Burnout describes an emotional fatigue that impacts physical, cognitive, and social health. Burnout looks differently for everyone. However, people who become burnt out generally feel this way after a prolonged period of intense effort, especially when there isn’t a sense of fulfillment or a sense of social connection. Even when someone feels like their work or their relationship is meaningful at one point in time, burnout can occur when there isn’t enough time to rest and recover.
When burnout happens, you might find yourself thinking:
- I can’t do this anymore
- I’m not interested in what I’m doing anymore
- They’re my best friend but I don’t want to talk to them at all
- I don’t want to be here anymore
- I’m so beyond caring
- I hate my job
- Why did I even come here
- I just want to be alone
At times, these thoughts are normal - sometimes, they’re even appropriate. However, when you begin noticing these thoughts happening on a daily basis, you might be slipping into a period of burnout. The same is true if these thoughts aren’t characteristic for you or if they’re negatively impacting your daily routine.
Prevalence of burnout
Burnout happens in all professions, all types of relationships, and all family structures. Burnout happens to people of all ages, identities, and backgrounds.
A study conducted by Indeed found that 52% of a surveyed population reported experiencing burnout in 2021. Millennials and Gen Zers experienced burnout at a higher rate, around 58-59%.
It’s highly likely that most people will experience burnout at least once in their lives. Those who live with high stress levels – as a result of economic hardships or racial and identity-based discrimination – may experience burnout more frequently than others. One protective factor against burnout is the ability to take the time to take care of the self. For some, self-care on an impactful scale may not be an option.
Symptoms of burnout
Burnout can be markedly obvious – think shouting profanities at a car that drove a little too closely to you. Burnout can also be inconspicuous and imperceptible. You might go weeks without feeling close to anyone or feeling void of all emotions, and only realize that it’s burnout when you talk to someone about it.
People who feel burnt out can feel:
- Apathetic towards everyone, even those that they love
- Disengaged, even in things that they normally care about
- Bored with daily life
- Depressed mood, including heavy feelings of sadness
- Fatigued or emotionally exhausted
- Unappreciated by those around you
- Anxious about little things
The emotional toll of burnout can also impact your physical health. People who are going through burnout might find themselves suffering from headaches, stomachaches, weight loss, weight gain, and decreased energy levels. Burnout can also impact your cognitive functions, debilitating your memory and executive functioning.

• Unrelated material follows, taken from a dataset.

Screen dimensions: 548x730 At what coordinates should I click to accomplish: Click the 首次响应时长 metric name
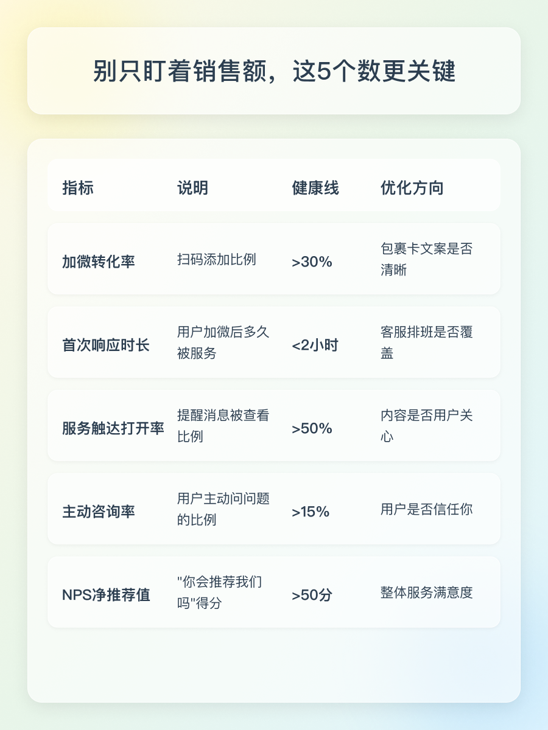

Burnout is a result of prolonged stress. By taking care of yourself and working with a therapist, you can avoid or heal burnout.
Therapy for burnout
Many therapists specialize in treating burnout. Self-care is a key component to all mental health journeys, as is de-stressing and relaxation practices. Therapists who treat burnout encourage clients to express their thoughts and feelings. They’ll also encourage their clients to engage in self-care practices, whatever that looks like for them. By educating clients about burnout, including what signs to look out for when trying to avoid burnout, therapists ensure when the next period of excessive stress happens, you have the tools you need to get through it.